Brazil and Emirates Talk Exports

United Arab Emirates Opportunities for exports of services from Brazil to the United Arab Emirates were among the main topics discussed this Monday, May 12, in the "Brazil-United Arab Emirates Bilateral Foreign Trade and Investment Seminar", promoted at the offices of National Trade Confederation (CNC), in Rio de Janeiro.

The event finished with the announcement, by the federal government, of the new Production Development Policy, which includes the concession of tax benefits and credit for the export of services.

"With the inclusion of the service complex in the Industrial Policy, our exports will certainly be boosted," stated the Trade and Service secretary at the Ministry of Development, Industry and Foreign Trade, Edson Lupatini. The idea, according to him, is to expand the number of services made into export goods for the concession of benefits.

With this, according to Lupatini, several fields should prepare themselves to receive benefits that are currently only granted to the trade of products, including credit at lower interest rates and tax breaks. Today, in the area of services, only exports of software and services provided by professionals in the technical area have these benefits.

The new industrial policy has already expanded incentives to the fields of the transfer of funds for the promotion of services abroad, which is now free of income tax, and logistics services.

Further on, according to Lupatini, the government wants to include other sectors in this regime, like tourism, telecommunications, trade, engineering and architecture, among others. According to him, the government wants to expand service exports from the US$ 22.5 billion of 2007 to US$ 39.5 billion in 2010.

(Word and element location data)
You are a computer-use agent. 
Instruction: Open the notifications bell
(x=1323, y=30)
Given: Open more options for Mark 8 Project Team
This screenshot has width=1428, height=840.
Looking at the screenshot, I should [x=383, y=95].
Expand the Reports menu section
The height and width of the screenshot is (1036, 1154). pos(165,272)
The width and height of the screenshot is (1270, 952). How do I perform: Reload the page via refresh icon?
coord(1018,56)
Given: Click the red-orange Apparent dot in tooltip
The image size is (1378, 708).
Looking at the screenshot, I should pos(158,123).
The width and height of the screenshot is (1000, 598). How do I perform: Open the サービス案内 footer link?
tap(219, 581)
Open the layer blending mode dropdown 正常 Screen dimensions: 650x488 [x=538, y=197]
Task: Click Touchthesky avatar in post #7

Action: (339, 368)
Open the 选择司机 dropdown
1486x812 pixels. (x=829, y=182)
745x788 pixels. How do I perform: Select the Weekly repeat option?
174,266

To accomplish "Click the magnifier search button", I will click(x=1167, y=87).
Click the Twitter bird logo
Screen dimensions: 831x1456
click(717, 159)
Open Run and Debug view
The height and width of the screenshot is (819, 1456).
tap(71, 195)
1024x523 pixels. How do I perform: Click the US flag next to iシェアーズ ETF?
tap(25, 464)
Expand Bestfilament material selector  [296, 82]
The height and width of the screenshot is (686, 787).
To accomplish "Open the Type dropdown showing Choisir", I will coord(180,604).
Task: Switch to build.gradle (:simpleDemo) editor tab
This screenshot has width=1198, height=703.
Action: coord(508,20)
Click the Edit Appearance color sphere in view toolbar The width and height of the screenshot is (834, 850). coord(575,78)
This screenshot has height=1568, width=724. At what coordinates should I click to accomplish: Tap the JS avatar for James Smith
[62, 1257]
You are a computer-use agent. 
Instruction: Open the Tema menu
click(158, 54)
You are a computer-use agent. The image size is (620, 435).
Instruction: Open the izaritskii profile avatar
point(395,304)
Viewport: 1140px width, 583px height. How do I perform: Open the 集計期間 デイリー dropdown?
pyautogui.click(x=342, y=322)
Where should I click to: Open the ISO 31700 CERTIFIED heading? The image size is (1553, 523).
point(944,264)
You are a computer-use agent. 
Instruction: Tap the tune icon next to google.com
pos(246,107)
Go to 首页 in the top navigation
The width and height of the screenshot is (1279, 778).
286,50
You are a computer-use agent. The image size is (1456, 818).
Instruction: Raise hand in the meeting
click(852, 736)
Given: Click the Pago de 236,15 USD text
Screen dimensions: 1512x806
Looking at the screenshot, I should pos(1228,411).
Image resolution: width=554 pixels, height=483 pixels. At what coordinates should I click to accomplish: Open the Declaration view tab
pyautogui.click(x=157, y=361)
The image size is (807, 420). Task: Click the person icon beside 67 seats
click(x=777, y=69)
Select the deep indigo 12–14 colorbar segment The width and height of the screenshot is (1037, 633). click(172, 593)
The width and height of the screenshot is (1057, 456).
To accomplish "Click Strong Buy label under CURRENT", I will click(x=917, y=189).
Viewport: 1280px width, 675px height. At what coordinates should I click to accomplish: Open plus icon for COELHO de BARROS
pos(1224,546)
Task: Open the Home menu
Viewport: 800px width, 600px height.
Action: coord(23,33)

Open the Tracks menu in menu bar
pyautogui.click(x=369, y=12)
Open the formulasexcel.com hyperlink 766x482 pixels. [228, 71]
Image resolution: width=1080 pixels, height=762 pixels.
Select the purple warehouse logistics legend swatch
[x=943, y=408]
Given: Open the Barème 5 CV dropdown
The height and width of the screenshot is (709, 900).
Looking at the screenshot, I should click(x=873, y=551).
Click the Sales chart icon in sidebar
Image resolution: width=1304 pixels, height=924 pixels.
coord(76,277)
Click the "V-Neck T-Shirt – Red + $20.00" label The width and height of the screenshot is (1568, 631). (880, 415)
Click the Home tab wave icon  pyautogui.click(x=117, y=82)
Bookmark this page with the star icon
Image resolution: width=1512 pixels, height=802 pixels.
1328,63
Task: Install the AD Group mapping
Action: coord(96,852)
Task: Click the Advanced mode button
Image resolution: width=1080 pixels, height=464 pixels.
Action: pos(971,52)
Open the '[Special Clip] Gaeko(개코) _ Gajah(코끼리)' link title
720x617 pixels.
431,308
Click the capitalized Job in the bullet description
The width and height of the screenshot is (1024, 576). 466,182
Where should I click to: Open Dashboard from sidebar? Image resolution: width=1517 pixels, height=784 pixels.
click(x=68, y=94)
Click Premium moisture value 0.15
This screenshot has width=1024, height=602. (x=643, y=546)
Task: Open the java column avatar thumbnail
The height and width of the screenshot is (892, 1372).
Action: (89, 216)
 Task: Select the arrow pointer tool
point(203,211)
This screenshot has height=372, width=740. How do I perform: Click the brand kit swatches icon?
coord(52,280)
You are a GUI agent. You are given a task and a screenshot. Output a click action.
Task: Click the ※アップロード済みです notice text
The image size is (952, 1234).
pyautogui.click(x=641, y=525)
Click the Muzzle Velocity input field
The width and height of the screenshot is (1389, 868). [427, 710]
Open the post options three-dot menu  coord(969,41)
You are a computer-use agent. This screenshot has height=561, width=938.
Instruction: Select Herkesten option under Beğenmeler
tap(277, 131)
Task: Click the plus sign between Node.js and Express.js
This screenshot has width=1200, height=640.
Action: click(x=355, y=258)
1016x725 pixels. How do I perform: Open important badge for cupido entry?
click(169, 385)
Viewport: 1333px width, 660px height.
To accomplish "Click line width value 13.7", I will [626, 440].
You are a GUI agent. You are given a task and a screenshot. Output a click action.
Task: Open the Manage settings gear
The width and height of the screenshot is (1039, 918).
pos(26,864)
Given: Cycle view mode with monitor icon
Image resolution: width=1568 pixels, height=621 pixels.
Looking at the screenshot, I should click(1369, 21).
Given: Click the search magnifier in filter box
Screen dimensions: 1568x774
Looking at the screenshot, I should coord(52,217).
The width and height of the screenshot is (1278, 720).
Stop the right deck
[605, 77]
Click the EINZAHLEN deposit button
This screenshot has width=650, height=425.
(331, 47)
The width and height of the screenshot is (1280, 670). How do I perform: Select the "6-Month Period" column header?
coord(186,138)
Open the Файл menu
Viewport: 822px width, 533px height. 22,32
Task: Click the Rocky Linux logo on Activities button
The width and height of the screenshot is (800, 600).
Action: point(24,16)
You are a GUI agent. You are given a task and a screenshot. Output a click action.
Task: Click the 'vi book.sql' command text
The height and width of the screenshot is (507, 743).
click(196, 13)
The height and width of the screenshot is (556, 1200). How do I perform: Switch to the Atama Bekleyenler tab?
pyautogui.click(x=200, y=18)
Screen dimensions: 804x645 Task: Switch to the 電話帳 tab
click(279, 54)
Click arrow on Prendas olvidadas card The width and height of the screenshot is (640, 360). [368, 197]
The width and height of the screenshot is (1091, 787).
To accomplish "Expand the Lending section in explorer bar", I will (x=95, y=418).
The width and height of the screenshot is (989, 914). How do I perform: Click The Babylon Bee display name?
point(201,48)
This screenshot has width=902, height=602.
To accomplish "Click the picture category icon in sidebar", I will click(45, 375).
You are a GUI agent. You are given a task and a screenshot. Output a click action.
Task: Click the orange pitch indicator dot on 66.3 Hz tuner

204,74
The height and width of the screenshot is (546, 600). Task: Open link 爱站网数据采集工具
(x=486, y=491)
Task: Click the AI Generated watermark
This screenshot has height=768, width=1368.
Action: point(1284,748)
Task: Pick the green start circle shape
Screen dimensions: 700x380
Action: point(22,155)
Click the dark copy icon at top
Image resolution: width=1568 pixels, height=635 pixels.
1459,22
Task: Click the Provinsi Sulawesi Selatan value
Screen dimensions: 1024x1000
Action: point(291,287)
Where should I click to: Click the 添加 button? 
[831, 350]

## Task requirements:
Decide whether each statement agrees with the article on Brazil's service exports to the Emirates, answering yes or no and quoting the words of the article that settle it. 1. The seminar took place at the CNC offices in São Paulo. 2. Among services, only software exports and services by technical-area professionals currently receive these benefits. 3. The government aims to raise service exports to US$ 39.5 billion in 2010. The rows play no part here.

## Written response:
1. No: "promoted at the offices of National Trade Confederation (CNC), in Rio de Janeiro."
2. Yes: "Today, in the area of services, only exports of software and services provided by professionals in the technical area have these benefits."
3. Yes: "the government wants to expand service exports from the US$ 22.5 billion of 2007 to US$ 39.5 billion in 2010."